Starmer and Macron plead for patience in an impatient world

Watching the president of France and the prime minister close up was to see two men under the cosh, behind in the opinion polls and fighting for what they see as the essence of their political creed.
It boils down to this - how do Sir Keir Starmer and Emmanuel Macron make the case for what they see as the virtues of patience, nuance, subtleties and trade-offs in an era of growing impatience at the perceived repeated failures of those in high office?
There were just two lecterns and two speakers at the news conference the leaders hosted, but two other parties hovered in the air.
Reform UK and National Rally, the party of Jordan Bardella and Marine Le Pen, were never mentioned explicitly. Nor were their leaders. But they were repeatedly mentioned implicitly.
The two parties on either side of the Channel are not the same, but they have the same capacity to frighten the life out of those in power now.
They do it with an anti-establishment zeal, a knack of communicating in plain language and at a time of disillusionment with the traditional political classes. Quite the combination.
"Whilst we have been working hard to get a returns agreement, others have been simply taking pictures of the problem," the prime minister told us.
Whoever could he possibly have been thinking of?
"That is where the politics is. We have to show that pragmatic politics is the way to deliver the results that matter for both of our peoples," he added, to ensure people weren't seduced by what he called "the politics of easy answers".
Reform leader Nigel Farage had spent the morning on a boat in the English Channel in the company of a camera from GB News and regards this new deal between Paris and London as a humiliation for the UK.
He says the UK should abandon the European Convention on Human Rights and makes a wider argument that the country can escape the funk many feel it is trapped in by embracing a party willing to be unorthodox, noisy and pick a few fights.
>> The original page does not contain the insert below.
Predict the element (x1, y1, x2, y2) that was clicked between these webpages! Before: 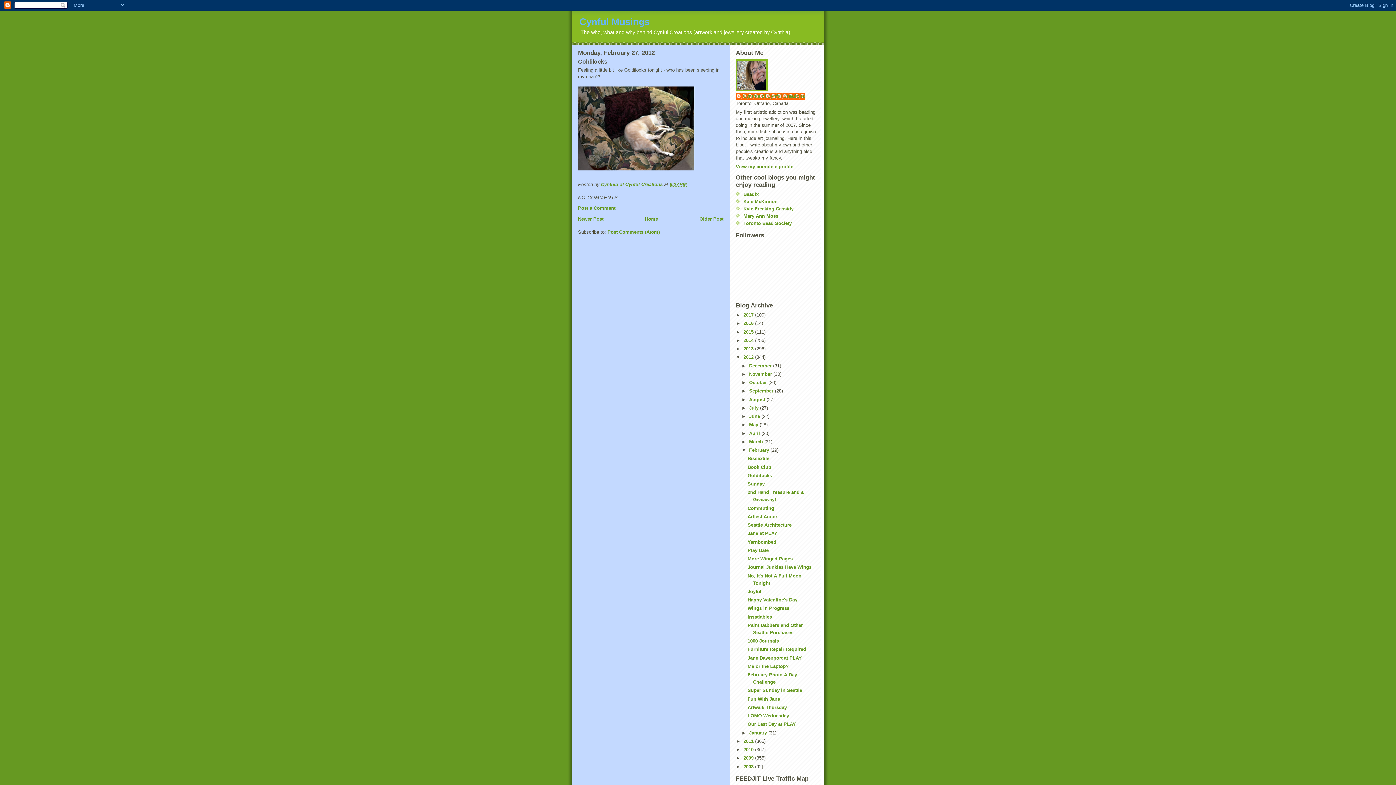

Why not, after the last few years, goes the argument.
President Macron, confronting similar arguments back home from National Rally, made similar arguments to the prime minister.
There was a need, the president argued, to recognise "the complexity of the world" and to avoid what he saw as the "temptation" for some of those he described as "populists".
As I wrote here the other day, this is the latest evidence we are seeing of the prime minister's shifting argument – a sharpening public critique of Farage and what Sir Keir believes will be the choice at the next election: one of the two of them in Downing Street.
And an outsized part of the argument between the two of them, today and in the coming years, will be over small boat crossings.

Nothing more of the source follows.